Case in point: When I was younger (Okay, not that much younger. I’m not that old to begin with…)… college-aged… young and naive about my future… restless and adventurous and slightly rebellious… I used to pray for a life less ordinary.
I didn’t want an ordinary life. I wanted a life full of surprises and adventure and wild expectations and miracles. I didn’t want a house in the suburbs with a stable job and 2.3 kids, a trustworthy husband named Stewart, a golden retriever named Lady and a reliable car that got 15 mpg. No. I wanted to live by faith, and I wanted to see God do great things and I wanted to achieve great things and go where God led me.
And now… 10 years later… I think I actually got what I prayed for. Which at 32 years old isn’t what I really want at all. At 32 years old what I really, REALLY want is a house in the suburbs with a stable job and 2.3 kids, a trustworthy husband named Stewart, a golden retriever named Lady and a reliable car that gets 15 mpg. But instead I have an apartment in a podunk farming town, no kids, a husband who left me, an emotionally insecure cat and a 10 year old car whose rusty bumper is about to fall off. I work at a CATHOLIC school for very, VERY little pay, I have zero financial security, a ridiculously boring social life, my parents are gone and I have zero family nearby and… and… and the highlight of my days is going to Mass with my second graders. I’m excited about possibly becoming Catholic, and taking my kids on a field trip, and getting them involved in their church, and learning all I can about all the things I never knew about my faith. And here’s the really bizarre thing: I. LOVE. IT. It’s exciting and adventurous and miracles (big and small) are happening every day and I’m literally hanging on for dear life not having a clue which direction God is going to take me in and yet loving every single minute of not knowing and not having a plan but feeling all giddy because I know it will be good. It might be slightly uncomfortable at first… it might require me to stretch and grow… it might force me out of my comfort zone… but it thrills me!
It’s… in no uncertain terms… a life less ordinary. And there are days when I hate it and lament it and abhor it. Days when I want to get off the roller coaster and get back on the swing set. Days when I ask God (like I did just last week), “Can I PLEASE stop growing now? I’m about as strong as I can get. I’m good here. Just… let’s just leave it be… seriously. I’m tired. All done. Annie go nigh-nigh.” But that’s what you get when you ask for a life less ordinary. You might just get what you ask for.
And most days? I wouldn’t change it for anything.

» **Exercise requirements**:
**a)** List each item the life-less-ordinary text names as part of the ordinary life its writer did not want when younger.
**b)** Please reproduce word for word the stretch of the life-less-ordinary text from "It’s… in no" through "you ask for.".

» **Given data**:
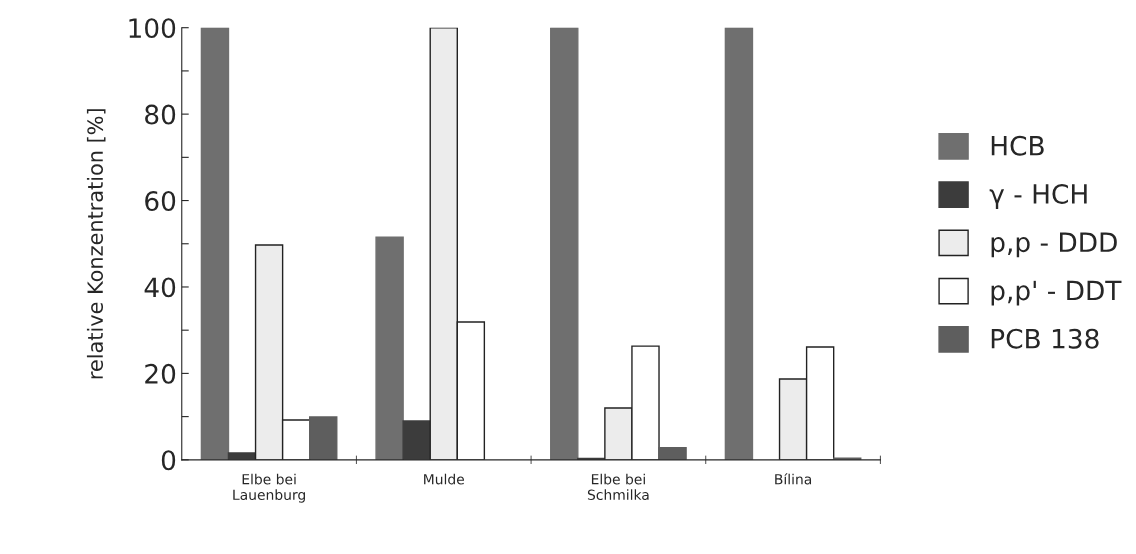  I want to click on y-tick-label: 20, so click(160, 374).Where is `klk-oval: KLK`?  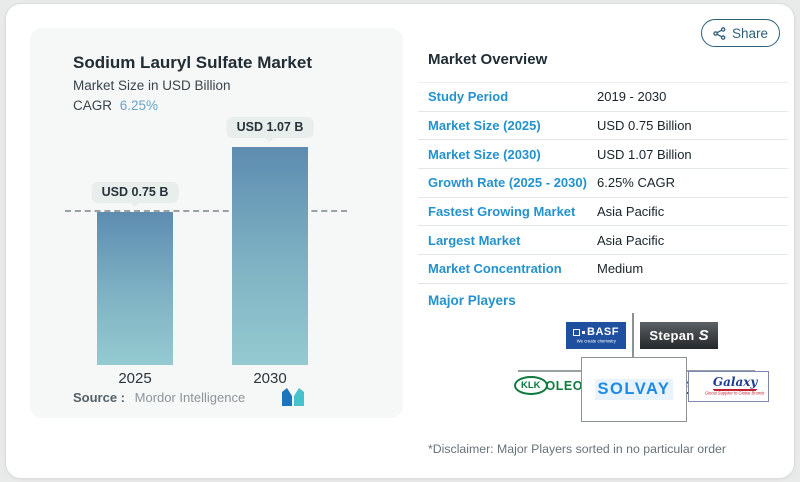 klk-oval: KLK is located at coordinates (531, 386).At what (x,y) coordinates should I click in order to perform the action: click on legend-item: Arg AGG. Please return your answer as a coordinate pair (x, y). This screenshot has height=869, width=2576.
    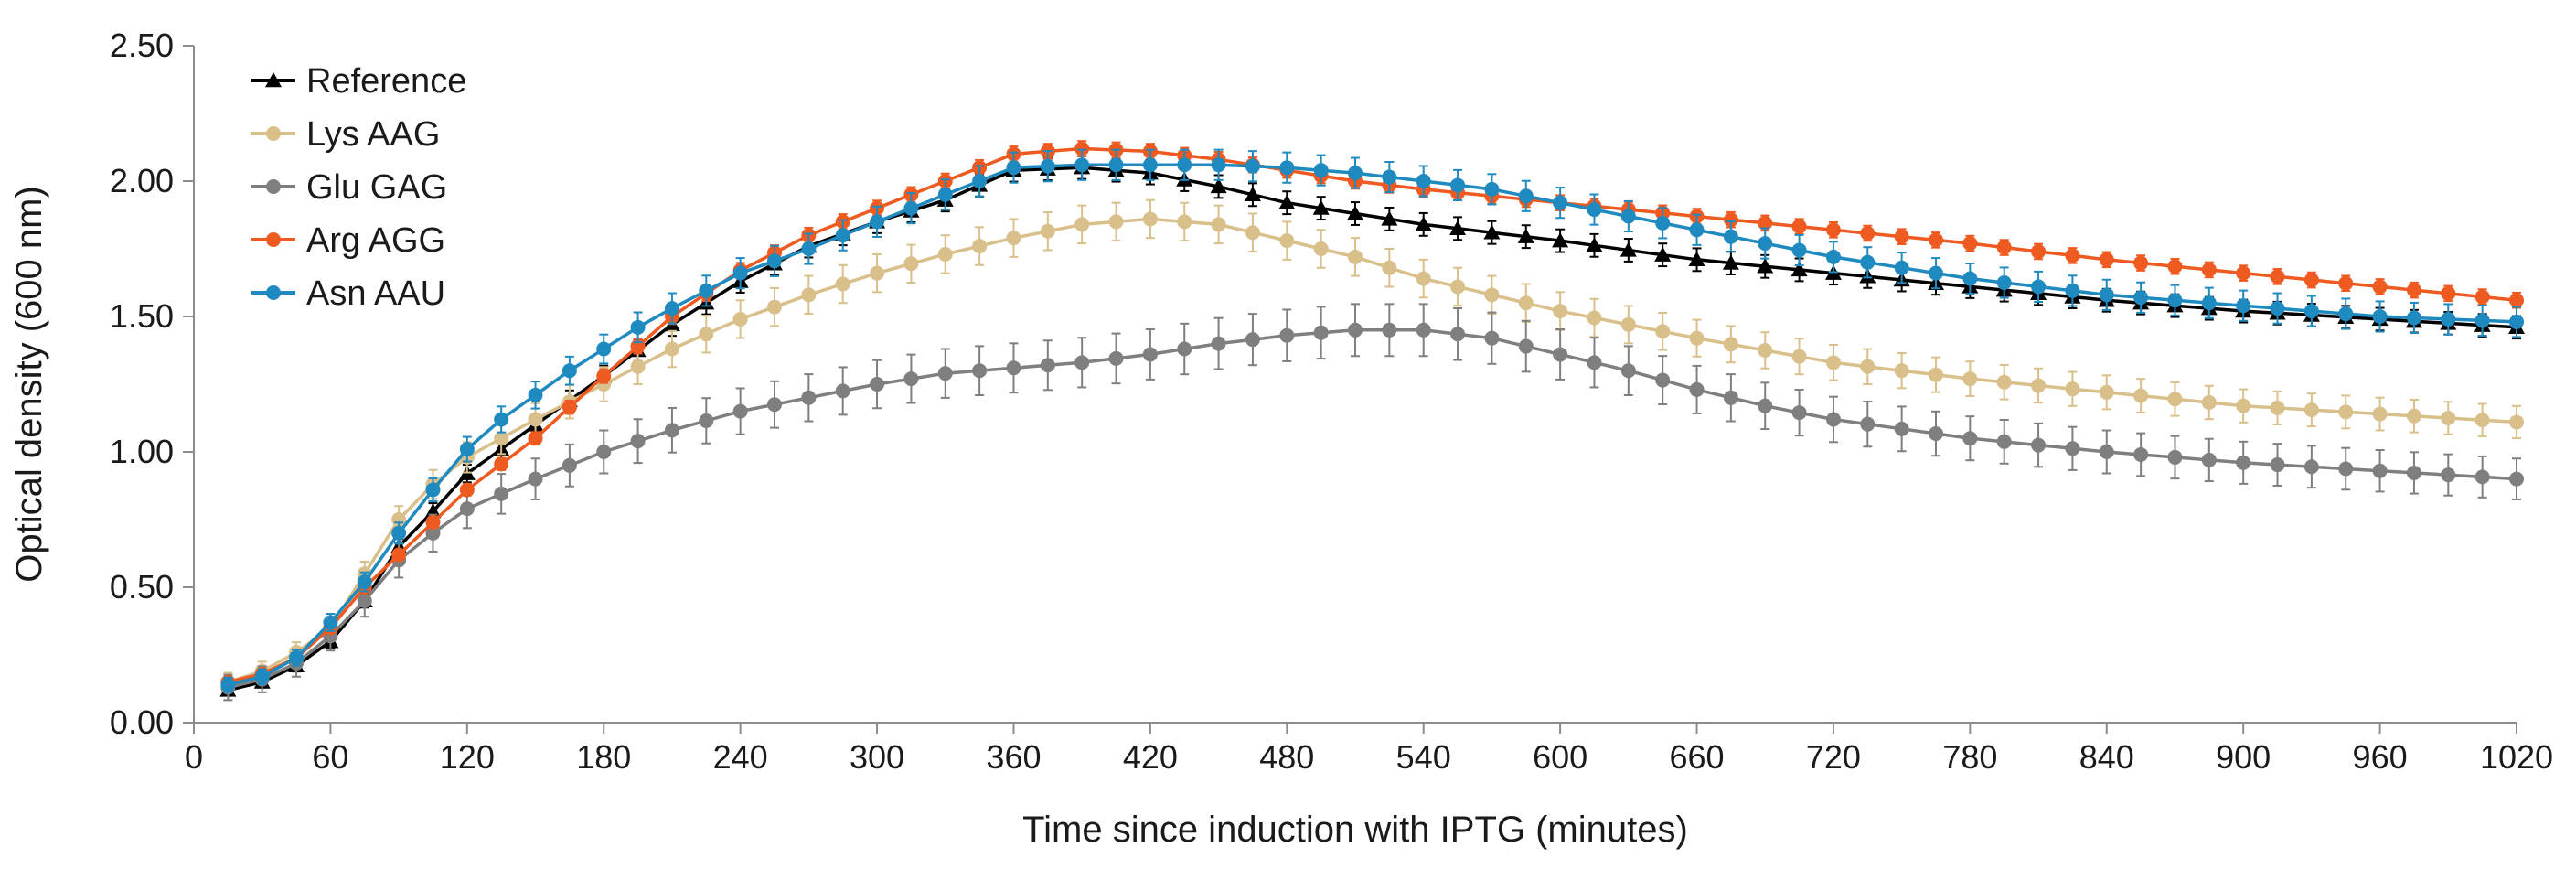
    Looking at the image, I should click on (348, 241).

» **Answers by item number**:
**a)**
- A house in the suburbs
- A stable job
- 2.3 kids
- A trustworthy husband named Stewart
- A golden retriever named Lady
- A reliable car that got 15 mpg

**b)**
It’s… in no uncertain terms… a life less ordinary. And there are days when I hate it and lament it and abhor it. Days when I want to get off the roller coaster and get back on the swing set. Days when I ask God (like I did just last week), “Can I PLEASE stop growing now? I’m about as strong as I can get. I’m good here. Just… let’s just leave it be… seriously. I’m tired. All done. Annie go nigh-nigh.” But that’s what you get when you ask for a life less ordinary. You might just get what you ask for.